Print this page

El imperio estadounidense y su afán por adueñarse de Cuba

20 April 2026 Escrito por  Luis Ernesto Busto Sosa (estudiante de Periodismo)
Tomada de Internet

La historia oficial de los Estados Unidos relata la intervención en la guerra hispano-cubana de 1898 como un gesto altruista de liberación. Sin embargo, un análisis de la política desplegada por Washington revela una estrategia meticulosa para arrebatar a Cuba el fruto de su independencia, sustituyendo el dominio colonial impuesto desde España por uno más sofisticado.

La administración estadounidense del momento entendió que la prolongación de la guerra entre el león ibérico y los independentistas cubanos ofrecían el momento justo, para concretar el ambicioso plan de la fruta madura, y que con un discurso humanitario en defensa de detener el sufrimiento en la isla, lograrían concretar su nueva dominación de Cuba, que garantizaría a magnates azucareros estadounidenses un mercado cautivo.

La explosión del acorazado Maine en la bahía de La Habana, en febrero de 1898, fue la cortina de humo. La prensa amarillista de Pulitzer construyó una narrativa de agresión sin pruebas concluyentes que recayó en España, pero el gobierno norteamericano necesitaba un culpable. Así, el 25 de abril, el Congreso declaraba la guerra a España, pero con una trampa legal: la Enmienda Teller, que prometía no anexar Cuba, gesto, que aplaudido por ingenuos, fue una verdadera sutileza diplomática.

Sobre el terreno, la actuación estadounidense fue reveladora. Mientras las tropas mambisas, tras años de guerra, habían derrotado al ejército español en casi todo el oriente cubano, el desembarco yanqui en Santiago de Cuba se produjo cuando la victoria cubana era inminente, pero Washington impidió sistemáticamente que las fuerzas del General Calixto García entraran en la ciudad tras la rendición española, humillando a los independentistas y apropiándose del botín de guerra.

Pero la jugada maestra de la política imperialista fue la Enmienda Platt. Incorporada a la constitución cubana de 1901 bajo amenaza de ocupación militar perpetua, esta legislación concedía a Estados Unidos el derecho a intervenir en los asuntos internos de Cuba, el control de la bahía de Guantánamo —aún vigente como base ilegal— y la limitación de la soberanía cubana para firmar tratados o contraer deuda. Cuba dejaba de ser colonia española para convertirse en un protectorado yanqui.

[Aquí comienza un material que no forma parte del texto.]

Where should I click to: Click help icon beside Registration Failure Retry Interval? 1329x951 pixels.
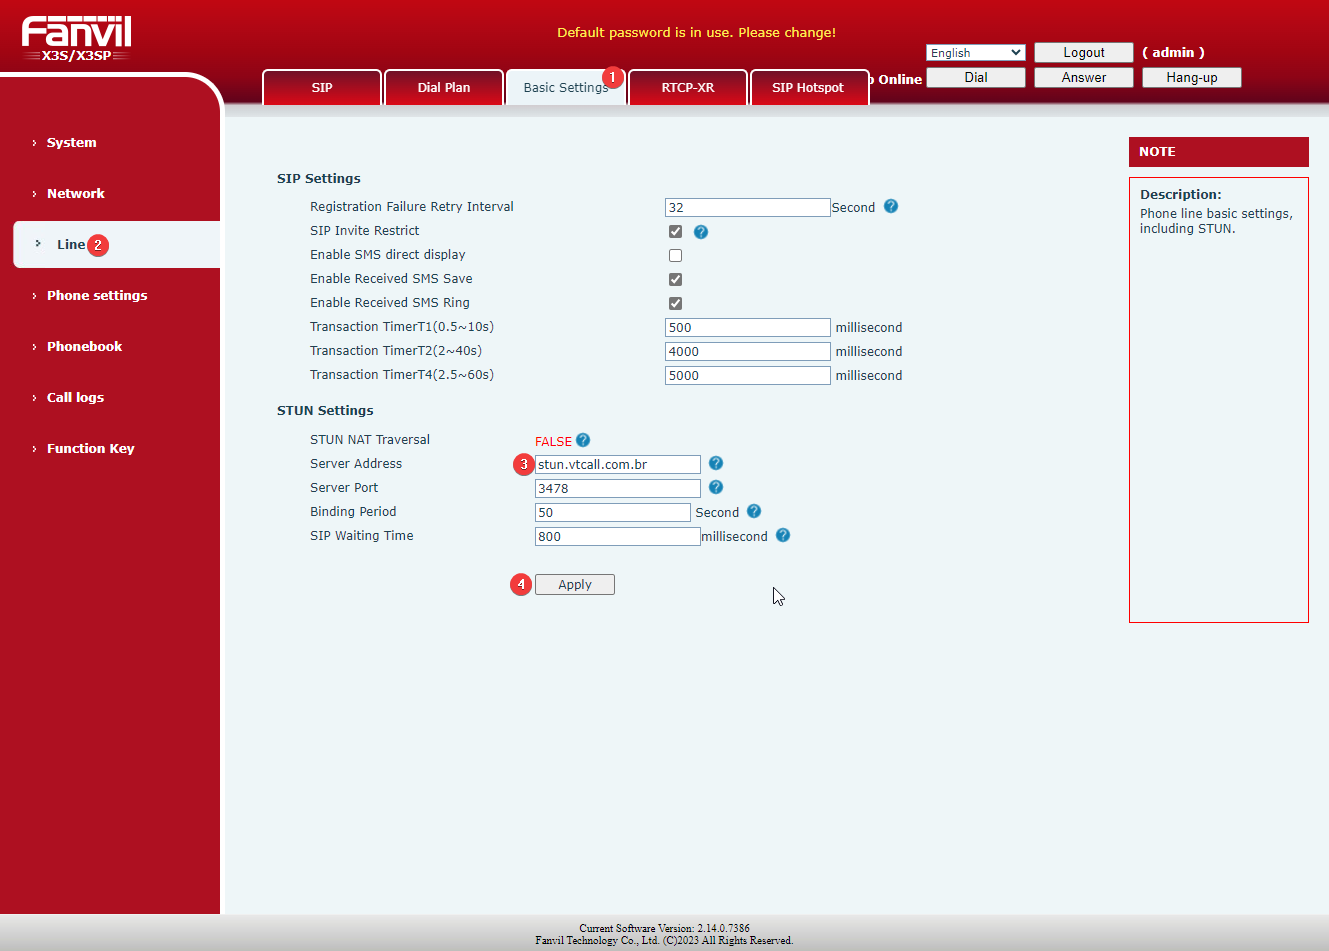[x=891, y=206]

Esta intervención de 1898 no fue una guerra entre dos naciones por la independencia de una tercera, sino el relevo del decadente feudo español por el naciente imperio norteamericano. La política de Washington hacia Cuba fue, desde entonces, la del cuño y la bota: libertad para los capitales, sumisión para el pueblo. Más de un siglo después, aquella política injerencista de intereses geopolíticos y económicos, continúa siendo la raíz de las agresiones que aún sufre nuestra nación.